> Exercise data
=====

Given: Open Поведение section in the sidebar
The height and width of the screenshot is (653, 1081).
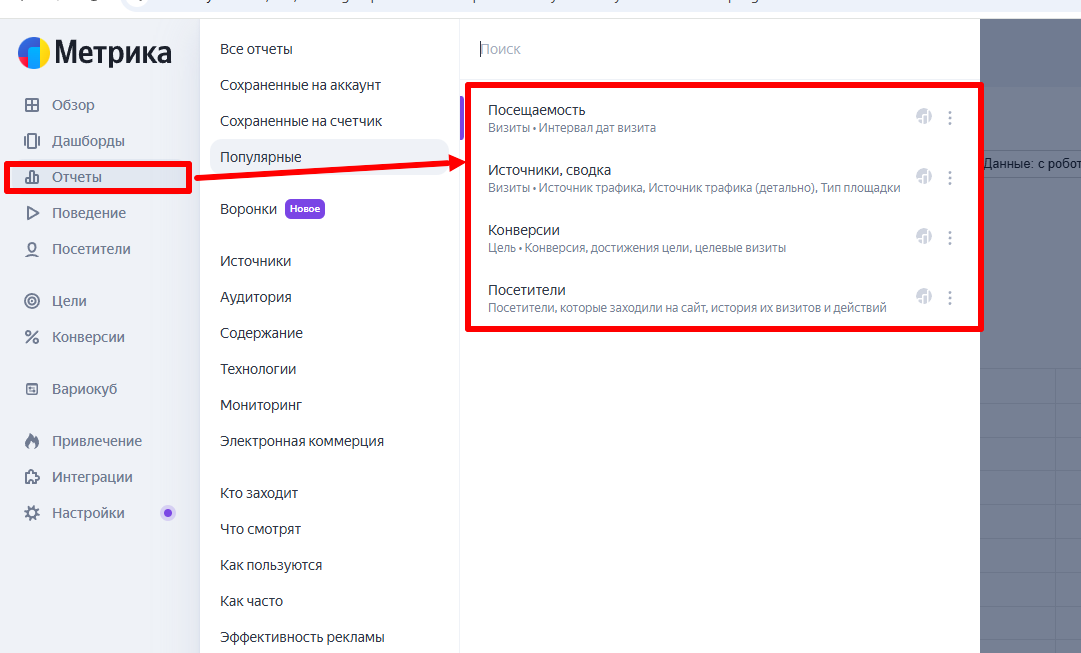Looking at the screenshot, I should tap(88, 213).
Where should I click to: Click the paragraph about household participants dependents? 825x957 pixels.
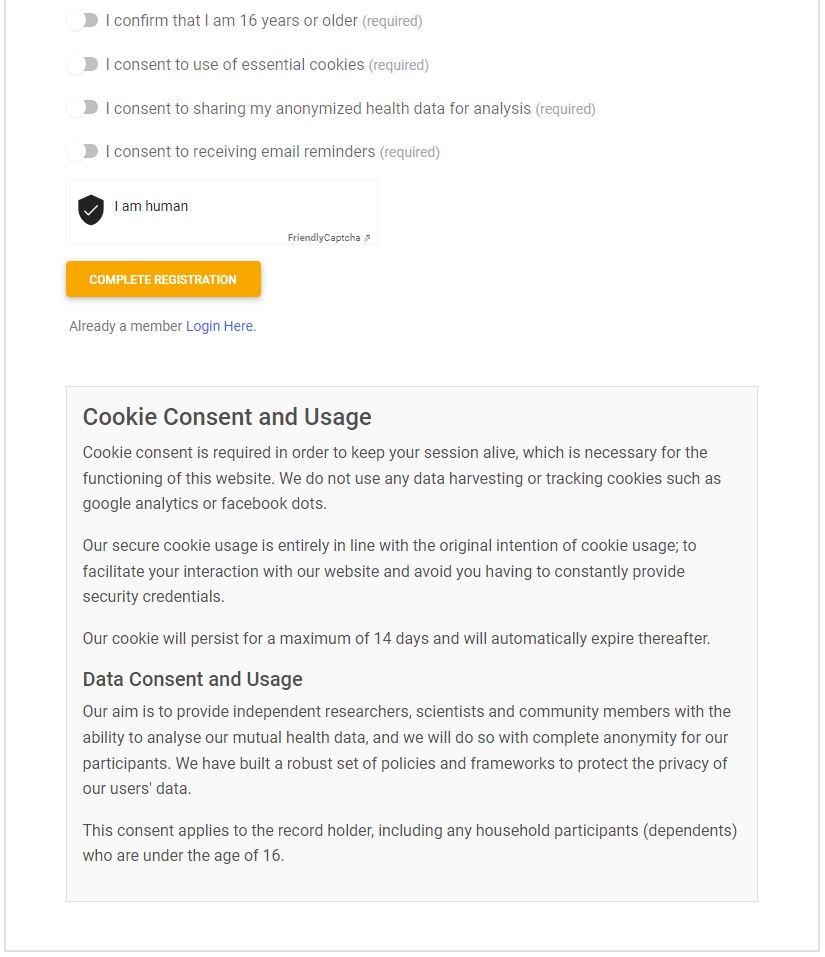pyautogui.click(x=410, y=843)
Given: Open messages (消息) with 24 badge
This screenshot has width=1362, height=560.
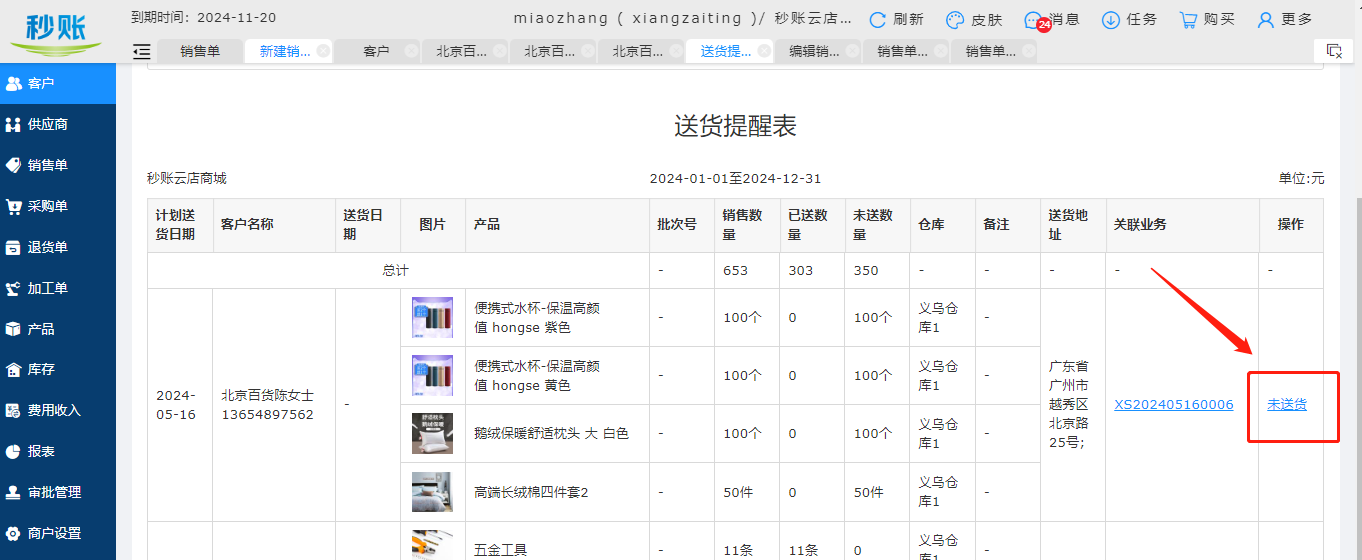Looking at the screenshot, I should point(1034,20).
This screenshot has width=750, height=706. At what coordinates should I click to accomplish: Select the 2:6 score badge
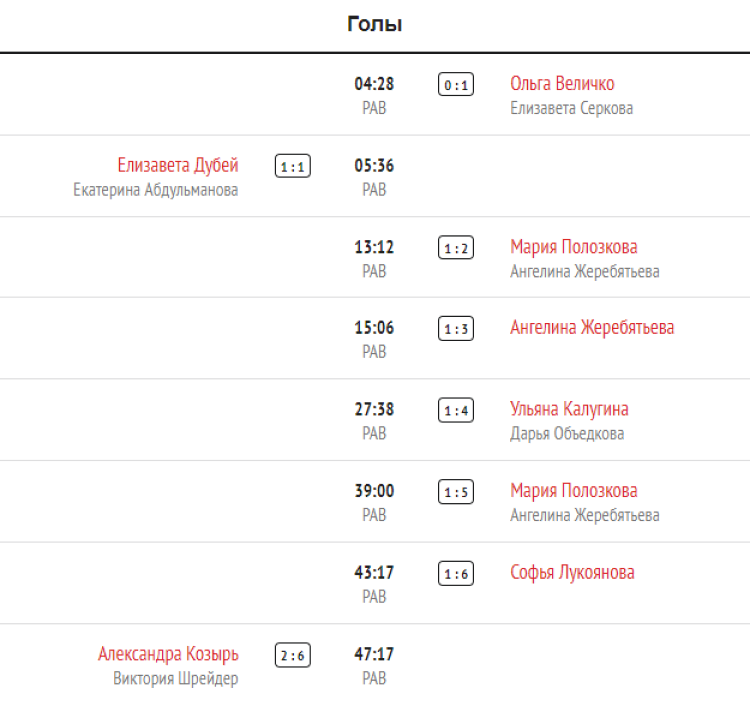(x=292, y=656)
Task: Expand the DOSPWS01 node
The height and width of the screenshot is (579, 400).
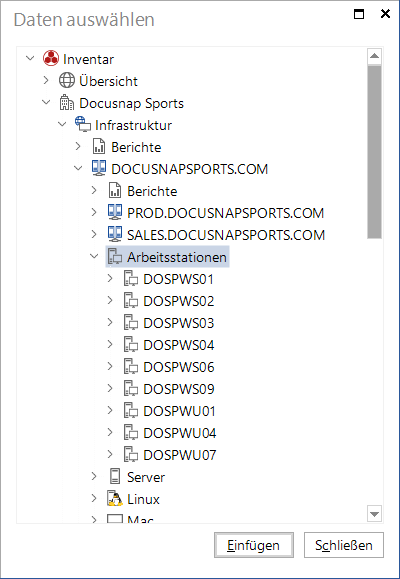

=====

> Exercise directions
Could you write out the items word for word, from the line containing "This screenshot has width=750, height=706." through the end of the items, with both ends included and the pictures left out?

> Written answer
This screenshot has width=750, height=706. At what coordinates should I click to accomplish: Select the 2:6 score badge
(x=292, y=656)
Task: Expand the DOSPWS01 node
The height and width of the screenshot is (579, 400).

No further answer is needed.